Les réfugiés du Tsunami n'ont pas un revenu fixe dans les villages, ils sont pour la plupart des travailleurs agricoles journaliers. Depuis leur retour dans leur village d'origine, ils sont devenus des journaliers agricoles. Pour les travaux agricoles, les hommes gagnent 50 Rps/jours et les femmes 20 Rps/jours. Avant le Tsunami, ces personnes étaient pour la plupart des employés journaliers qui travaillaient soit avec des pêcheurs, soit avec des maçons pour la construction, soit dans des hôtels ou des restaurants pour faire du ménage. Certains avaient des revenus plus importants.
Pourtant, toutes les personnes interrogées ont manifesté un désir très fort de rester dans le village. Les possessions d'une maison et d'une vache sont les éléments déterminants dans ce choix, mais d'autres facteurs viennent renforcer ce choix. A partir des témoignages que nous avons recueillis, nous avons défini un certains nombres de ces facteurs. Cette analyse est très sommaire dans la mesure où tous les membres de Sithadairy sont des bénévoles et qu'aucun n'a de base en sociologie.

Chaque bénéficiaire possède un droit de propriété de sa maison et de la parcelle de terrain de son implantation. Cette maison en brique avec un toit en dur leur permet d’améliorer grandement leur condition quotidienne de vie. Elle leur procure un refuge à l'abri des intempéries et supprime le risque d’incendie des toits traditionnels. Elle leur permet également de garder leurs biens et leur nourriture à l'abri de la mousson et du feu. Pour beaucoup, c'est la première fois qu'ils ont accès à des toilettes et à un endroit pour se laver. Ils partagent souvent ces latrines avec les membres de la famille qui les a accueillis. Elle leur procure un refuge à l'abri des intempéries. Pour beaucoup, ils ont accès pour la première fois à des toilettes et à un endroit pour se laver.
Le fait d'avoir une maison en dur leur donne le droit d'avoir une Ration Card attribuée par le maire du village qui leur permet de pouvoir acheter des denrées essentielles à des prix très bas. Cependant cette carte est beaucoup plus qu'une carte de rationnement dans la mesure où dans les faits, elle sert de carte d'identité. Cette carte est la preuve que la famille détentrice réside dans le village. Elle permet d'avoir accès aux différents programmes de développement. Sur cette carte est reporté le nom des différentes personnes vivant dans la maison. Elle leur donne donc le statut de citoyen à part entière.
En effet, les parents d'une famille ayant reçu une maison ne sont pas de simples bénéficiaires, ils ont participé activement à sa construction. Ils ont travaillé sous les ordres d'un maçon : cela leur a permis d'avoir un revenu journalier (50 Rps). La participation des bénéficiaires à la construction en ont fait des véritables acteurs.
Etre intégré dans un village présente des atouts non financiers très importants.
Tous les enfants sont scolarisés, ce qui n'était pas systématiquement le cas sur la côte. Cette scolarisation est une source d'espoir pour l'avenir de leurs enfants.
Ils sont entourés par des membres de leur famille qui les ont accueillis lorsqu'ils n'avaient plus rien et qui ont accepté de vivre pendant des mois dans des conditions difficiles. Après le Tsunami, ils ont été recueillis dans leur village d'origine par des membres de leur famille. Les membres d'une famille ainsi réunie devaient vivre le plus souvent à plus de 12 dans des maisons trop petites et sommaires. Les réfugiés et les familles d'accueil ont donc du faire face à tous les problèmes liés à une trop grande promiscuité. Toutefois, ce témoignage de solidarité leur donne certainement un sentiment de sécurité pour envisager l'avenir.

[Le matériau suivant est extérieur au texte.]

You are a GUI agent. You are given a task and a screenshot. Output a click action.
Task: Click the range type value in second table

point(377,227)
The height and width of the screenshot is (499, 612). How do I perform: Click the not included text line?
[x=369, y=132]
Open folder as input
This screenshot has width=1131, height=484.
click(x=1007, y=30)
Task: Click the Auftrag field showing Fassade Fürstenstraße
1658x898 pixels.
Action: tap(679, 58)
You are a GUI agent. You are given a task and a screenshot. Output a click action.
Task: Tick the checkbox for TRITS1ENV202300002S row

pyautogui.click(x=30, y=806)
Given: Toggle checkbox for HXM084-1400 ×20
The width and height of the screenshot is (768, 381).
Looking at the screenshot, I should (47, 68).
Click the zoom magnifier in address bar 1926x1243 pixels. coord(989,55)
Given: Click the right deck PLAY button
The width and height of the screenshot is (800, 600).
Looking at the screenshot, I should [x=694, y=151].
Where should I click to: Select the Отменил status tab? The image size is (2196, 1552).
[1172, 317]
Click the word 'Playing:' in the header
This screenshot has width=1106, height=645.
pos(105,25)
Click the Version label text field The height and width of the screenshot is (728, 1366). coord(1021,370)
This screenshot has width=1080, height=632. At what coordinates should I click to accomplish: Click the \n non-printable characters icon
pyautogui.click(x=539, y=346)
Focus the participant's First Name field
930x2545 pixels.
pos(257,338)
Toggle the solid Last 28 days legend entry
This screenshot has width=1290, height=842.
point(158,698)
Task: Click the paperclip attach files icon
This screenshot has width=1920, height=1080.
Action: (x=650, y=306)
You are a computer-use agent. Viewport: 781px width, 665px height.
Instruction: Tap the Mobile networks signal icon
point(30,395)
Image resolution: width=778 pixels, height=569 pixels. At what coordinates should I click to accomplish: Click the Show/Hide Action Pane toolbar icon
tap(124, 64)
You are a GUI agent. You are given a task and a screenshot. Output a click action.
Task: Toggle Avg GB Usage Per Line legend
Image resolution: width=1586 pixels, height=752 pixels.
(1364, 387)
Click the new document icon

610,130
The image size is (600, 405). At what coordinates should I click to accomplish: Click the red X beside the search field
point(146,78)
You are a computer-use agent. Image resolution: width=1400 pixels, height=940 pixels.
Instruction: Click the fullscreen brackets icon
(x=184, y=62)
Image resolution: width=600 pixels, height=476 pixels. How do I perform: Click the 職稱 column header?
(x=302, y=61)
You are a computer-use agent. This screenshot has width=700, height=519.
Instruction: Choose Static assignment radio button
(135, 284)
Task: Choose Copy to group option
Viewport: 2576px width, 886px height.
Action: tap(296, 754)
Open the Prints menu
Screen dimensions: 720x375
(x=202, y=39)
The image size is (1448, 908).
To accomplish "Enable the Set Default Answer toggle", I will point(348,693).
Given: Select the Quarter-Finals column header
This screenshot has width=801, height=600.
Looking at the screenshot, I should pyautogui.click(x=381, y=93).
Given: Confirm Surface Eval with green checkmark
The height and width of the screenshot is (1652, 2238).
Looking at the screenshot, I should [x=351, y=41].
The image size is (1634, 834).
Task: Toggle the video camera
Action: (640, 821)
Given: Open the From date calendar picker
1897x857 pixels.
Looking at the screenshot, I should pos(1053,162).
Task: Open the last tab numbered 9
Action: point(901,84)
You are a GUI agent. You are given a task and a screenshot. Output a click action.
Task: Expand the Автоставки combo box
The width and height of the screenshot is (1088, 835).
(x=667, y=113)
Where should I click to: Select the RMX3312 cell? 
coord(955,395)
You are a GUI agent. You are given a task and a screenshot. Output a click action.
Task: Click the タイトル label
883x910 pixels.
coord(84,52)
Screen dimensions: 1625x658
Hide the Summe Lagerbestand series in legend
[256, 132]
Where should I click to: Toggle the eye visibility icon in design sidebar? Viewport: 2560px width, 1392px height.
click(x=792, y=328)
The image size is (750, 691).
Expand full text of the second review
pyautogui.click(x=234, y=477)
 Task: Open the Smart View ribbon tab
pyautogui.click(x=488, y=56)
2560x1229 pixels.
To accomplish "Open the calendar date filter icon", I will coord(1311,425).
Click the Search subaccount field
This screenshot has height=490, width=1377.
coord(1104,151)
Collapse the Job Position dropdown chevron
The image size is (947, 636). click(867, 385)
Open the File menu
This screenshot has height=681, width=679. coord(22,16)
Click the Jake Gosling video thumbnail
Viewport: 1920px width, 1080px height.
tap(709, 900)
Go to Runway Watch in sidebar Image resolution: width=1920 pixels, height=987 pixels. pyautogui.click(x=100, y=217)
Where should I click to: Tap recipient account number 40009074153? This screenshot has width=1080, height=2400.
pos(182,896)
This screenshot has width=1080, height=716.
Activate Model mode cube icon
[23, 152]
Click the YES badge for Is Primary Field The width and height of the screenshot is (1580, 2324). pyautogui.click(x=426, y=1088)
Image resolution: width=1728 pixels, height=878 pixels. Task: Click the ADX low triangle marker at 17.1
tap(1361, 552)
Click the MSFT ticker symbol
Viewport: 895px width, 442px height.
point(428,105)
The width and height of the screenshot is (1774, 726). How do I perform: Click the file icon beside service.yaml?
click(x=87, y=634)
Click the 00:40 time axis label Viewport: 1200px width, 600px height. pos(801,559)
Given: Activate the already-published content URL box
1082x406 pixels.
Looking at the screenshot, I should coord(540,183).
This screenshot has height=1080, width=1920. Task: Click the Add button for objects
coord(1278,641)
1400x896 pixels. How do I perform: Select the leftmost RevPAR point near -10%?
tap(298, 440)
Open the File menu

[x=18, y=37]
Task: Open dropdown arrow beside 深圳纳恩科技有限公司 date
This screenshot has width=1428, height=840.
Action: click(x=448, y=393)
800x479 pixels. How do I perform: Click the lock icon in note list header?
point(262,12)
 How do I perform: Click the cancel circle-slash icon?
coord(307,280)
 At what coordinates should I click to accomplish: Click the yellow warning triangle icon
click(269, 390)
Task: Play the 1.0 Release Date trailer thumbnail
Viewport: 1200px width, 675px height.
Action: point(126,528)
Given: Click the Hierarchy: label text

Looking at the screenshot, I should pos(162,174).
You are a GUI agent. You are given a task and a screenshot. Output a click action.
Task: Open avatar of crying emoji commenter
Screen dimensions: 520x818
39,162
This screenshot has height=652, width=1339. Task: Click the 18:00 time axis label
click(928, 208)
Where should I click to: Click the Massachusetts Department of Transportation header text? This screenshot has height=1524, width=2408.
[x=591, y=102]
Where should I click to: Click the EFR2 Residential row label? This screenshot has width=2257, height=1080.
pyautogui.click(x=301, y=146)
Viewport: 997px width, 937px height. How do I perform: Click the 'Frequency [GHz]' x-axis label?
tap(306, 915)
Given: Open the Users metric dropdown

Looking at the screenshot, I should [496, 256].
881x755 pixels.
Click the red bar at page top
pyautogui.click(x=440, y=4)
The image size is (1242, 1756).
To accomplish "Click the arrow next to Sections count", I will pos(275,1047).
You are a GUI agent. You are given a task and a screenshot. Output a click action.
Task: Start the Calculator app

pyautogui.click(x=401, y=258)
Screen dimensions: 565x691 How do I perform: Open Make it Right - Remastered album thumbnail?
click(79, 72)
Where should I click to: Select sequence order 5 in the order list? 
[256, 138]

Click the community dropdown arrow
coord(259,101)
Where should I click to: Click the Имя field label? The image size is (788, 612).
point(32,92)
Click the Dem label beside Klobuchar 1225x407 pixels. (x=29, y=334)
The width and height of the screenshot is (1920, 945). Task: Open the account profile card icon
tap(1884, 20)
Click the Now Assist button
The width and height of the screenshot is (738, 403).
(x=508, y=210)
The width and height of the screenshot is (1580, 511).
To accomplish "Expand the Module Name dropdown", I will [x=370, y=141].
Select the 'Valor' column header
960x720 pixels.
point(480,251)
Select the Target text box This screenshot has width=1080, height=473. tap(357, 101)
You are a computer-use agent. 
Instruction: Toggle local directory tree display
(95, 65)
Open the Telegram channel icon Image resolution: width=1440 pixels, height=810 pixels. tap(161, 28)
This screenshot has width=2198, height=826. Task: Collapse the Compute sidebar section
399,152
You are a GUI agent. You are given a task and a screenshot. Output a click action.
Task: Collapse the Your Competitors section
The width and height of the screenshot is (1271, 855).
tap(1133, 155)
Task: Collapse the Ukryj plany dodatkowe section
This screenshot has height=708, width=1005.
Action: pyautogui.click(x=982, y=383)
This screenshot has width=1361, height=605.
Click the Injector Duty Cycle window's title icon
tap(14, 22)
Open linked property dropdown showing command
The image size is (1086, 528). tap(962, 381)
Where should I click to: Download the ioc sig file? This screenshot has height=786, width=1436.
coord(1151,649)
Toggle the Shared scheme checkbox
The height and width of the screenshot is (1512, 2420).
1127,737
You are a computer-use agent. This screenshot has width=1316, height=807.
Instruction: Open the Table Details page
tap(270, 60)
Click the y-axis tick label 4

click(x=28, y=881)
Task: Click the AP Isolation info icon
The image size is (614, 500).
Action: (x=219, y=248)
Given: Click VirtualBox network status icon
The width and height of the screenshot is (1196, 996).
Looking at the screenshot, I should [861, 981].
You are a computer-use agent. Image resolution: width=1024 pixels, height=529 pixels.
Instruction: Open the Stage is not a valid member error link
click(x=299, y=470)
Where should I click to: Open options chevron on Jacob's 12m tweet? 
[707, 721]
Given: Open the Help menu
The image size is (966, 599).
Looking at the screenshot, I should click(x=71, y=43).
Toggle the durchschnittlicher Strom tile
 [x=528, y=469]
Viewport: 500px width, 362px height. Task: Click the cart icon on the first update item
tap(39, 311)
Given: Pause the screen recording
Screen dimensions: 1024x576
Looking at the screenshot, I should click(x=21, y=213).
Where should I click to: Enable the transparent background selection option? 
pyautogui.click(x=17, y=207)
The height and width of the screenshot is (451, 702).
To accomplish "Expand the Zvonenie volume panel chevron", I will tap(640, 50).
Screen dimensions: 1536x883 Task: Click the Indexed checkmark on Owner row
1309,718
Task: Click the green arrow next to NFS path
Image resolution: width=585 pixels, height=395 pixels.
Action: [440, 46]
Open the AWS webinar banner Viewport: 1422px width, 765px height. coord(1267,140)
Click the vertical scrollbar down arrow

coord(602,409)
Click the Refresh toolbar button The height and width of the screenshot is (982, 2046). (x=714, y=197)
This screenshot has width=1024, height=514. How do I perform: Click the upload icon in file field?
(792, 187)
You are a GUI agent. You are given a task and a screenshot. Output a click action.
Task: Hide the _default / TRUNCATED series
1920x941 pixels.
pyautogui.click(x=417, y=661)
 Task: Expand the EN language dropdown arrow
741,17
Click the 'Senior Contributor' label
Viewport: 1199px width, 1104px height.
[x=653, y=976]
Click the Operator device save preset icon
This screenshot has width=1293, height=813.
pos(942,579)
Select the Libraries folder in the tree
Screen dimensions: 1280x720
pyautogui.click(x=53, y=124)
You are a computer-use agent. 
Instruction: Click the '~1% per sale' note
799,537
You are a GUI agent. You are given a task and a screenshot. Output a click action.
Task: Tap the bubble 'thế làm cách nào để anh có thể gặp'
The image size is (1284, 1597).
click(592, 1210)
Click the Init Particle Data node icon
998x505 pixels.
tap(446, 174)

Ils auront accès plus facilement qu'ailleurs aux différents programmes de développement car leurs villages sont situés dans la zone d'action du PMD et du LMW. La grande majorité des bénéficiaires, par exemple, font déjà partie d'un Self Help Group.
Autres retombées économiques dans les villages du fait de la construction d'un grand nombre de maisons
Tous les maçons sont originaires des villages aux alentours et ils n'emploient que des personnes locales : des travailleurs sans formation et des membres de famille de réfugiés du Tsunami.
De plus, tous les travaux de menuiserie sont effectués par des personnes provenant d'un village très pauvre. Le centre du PMD a un atelier de menuiserie.
Ce projet a permis d'employer des conducteurs de chariot à bœufs pour amener de l'eau nécessaire à la fabrication du béton.
Ainsi, la construction des maisons a généré de nombreux emplois et a créé une dynamique importante dans les villages.